Questões:
(a) Responda com base no tópico sobre a expressão "pinche amor":
(i) Segundo Carfer, em que país "pinche" chega a ser ofensivo?
(ii) De que depende o sentido de "traer", segundo Carfer?
(iii) Em que país, conforme gato radioso, "pinche" não faz sentido?
(b) Traduza para o inglês esta frase do tópico sobre a expressão "pinche amor": "Suponho que 'pinche' deve ser um termo local de Bolívia, porque em Espanha não faz sentido."
(c) Prossiga o tópico sobre a expressão "pinche amor" a partir da última mensagem mostrada.

Texto extraído:
========================

# pinche amor



## M Morena

Por favor poderiam me ajudar com a frase: traen un pinche amor

Como fica a tradução para o português? Obrigada!


----------



## Carfer

Pode dar-nos mais contexto? De onde provém a frase? Que significado lhe atribui? _'Pinche_' tem sentidos regionais diversos e no México até é ofensivo. Que sentido lhe parece que tem aí '_amor_'? Refere-se a uma pessoa, a uma relação, ou quê? O termo é muito ambíguo para que possamos determinar o sentido sem mais, tal como em português, aliás. O sentido de '_traer_' também depende do de '_amor_'. São demasiadas incógnitas.


----------



## gato radioso

Precisamos mais contexto, M Morena. Suponho que "pinche"  deve ser um termo local de Bolívia, porque em Espanha não faz sentido. Cá, um piche é um assistente de um cozinheiro, alguém que lava pratos, descasca batatas ou legumes....

========================

Dados registrados:
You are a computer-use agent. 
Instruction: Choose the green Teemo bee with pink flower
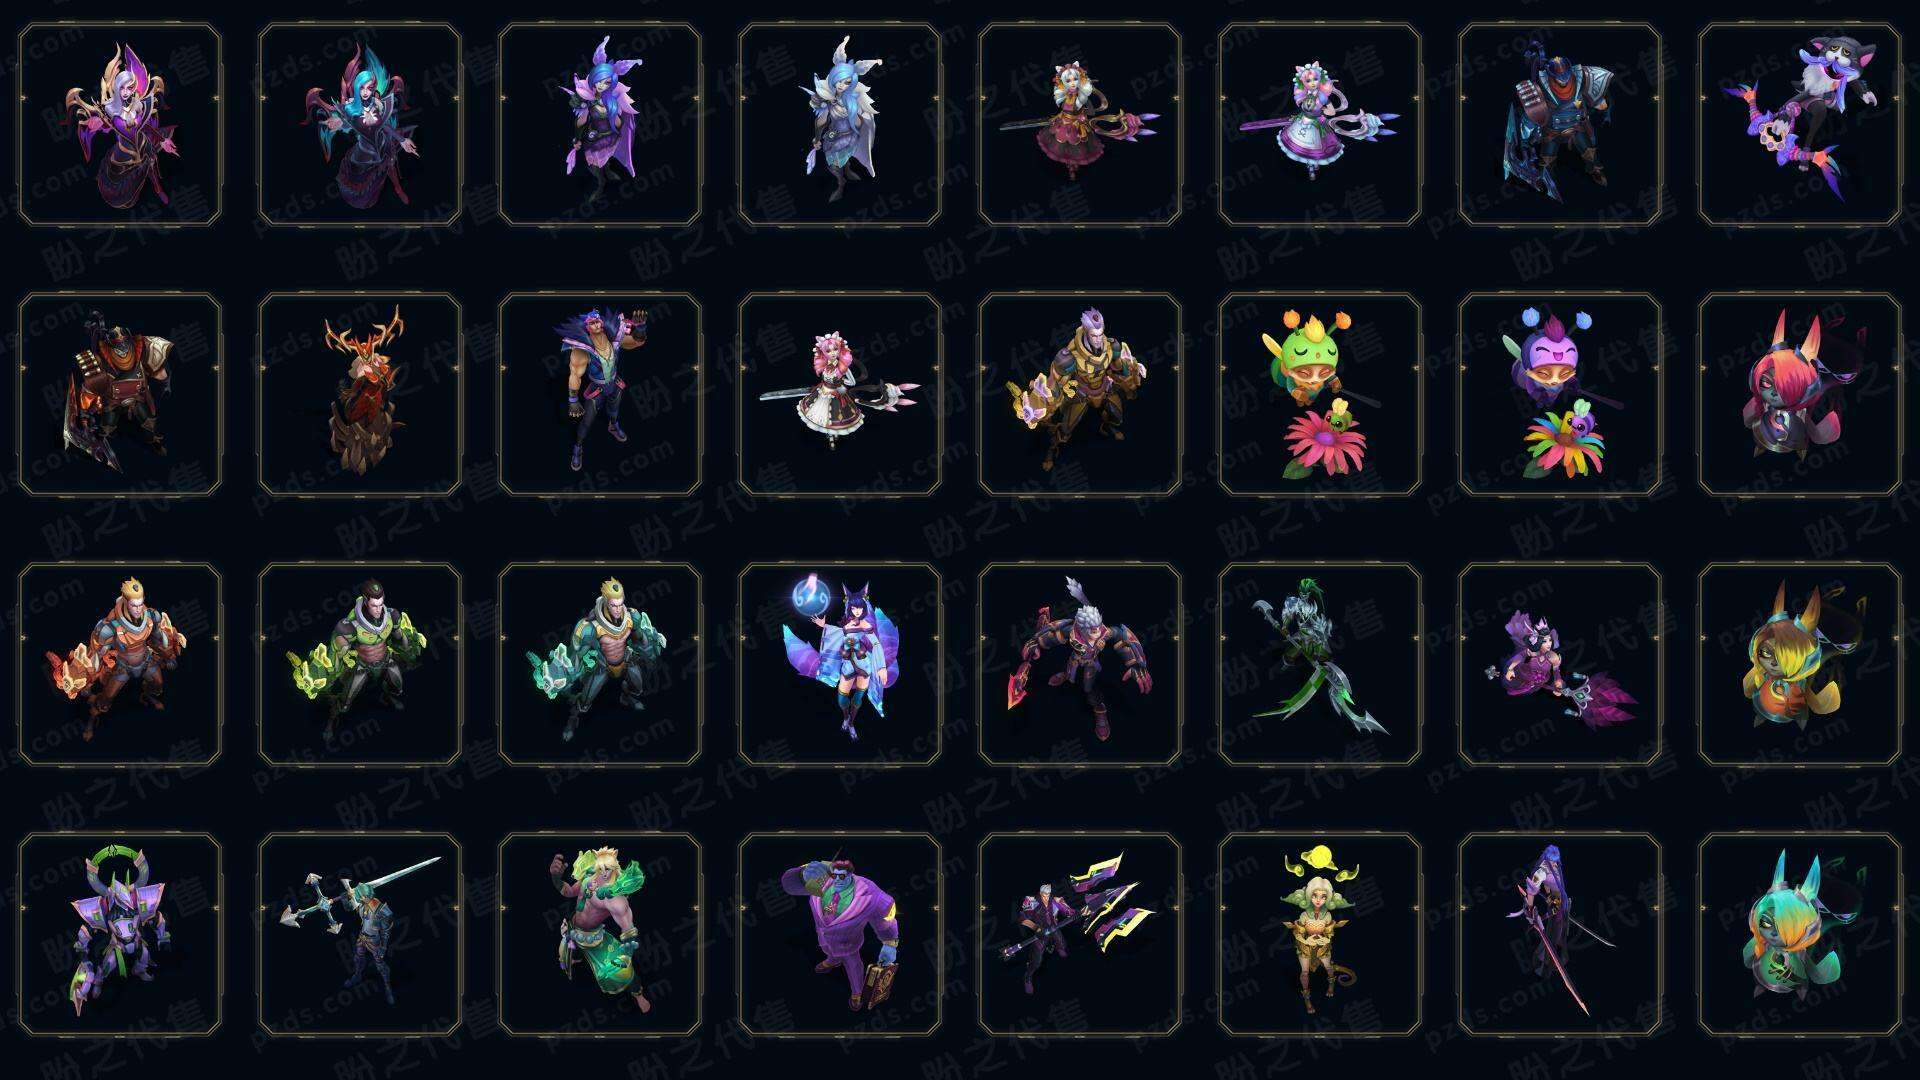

========================

Respostas do exercício:
(a)
(i) No México.
(ii) Do sentido de "amor".
(iii) Na Espanha.

(b) I suppose "pinche" must be a local term from Bolivia, because in Spain it makes no sense.

(c)
----------



## Carfer

gato radioso said:


> em Espanha não faz sentido. Cá, um piche é um assistente de um cozinheiro, alguém que lava pratos, descasca batatas ou legumes....



No México usam-no como um aumentativo obsceno, à semelhança do '_fucking _something' do inglês. Foi a minha primeira leitura, algo do género '_Têm uma relação (amor) fod.../ desgraçada, um raio/uma porra/ de uma relação_', mas é uma interpretação arriscada, dada a multiplicidade de significados possíveis de cada um dos termos.


----------



## M Morena

a frase é a seguinte:* traen un pinche amor ahí que ninguno de los dos va a aceptar ni hoy ni nunca.*

É uma tradução  mexicana. Refere-se a uma relação, sendo narrado por uma terceira pessoa. Na realidade é o comentário de uma terceira pessoa.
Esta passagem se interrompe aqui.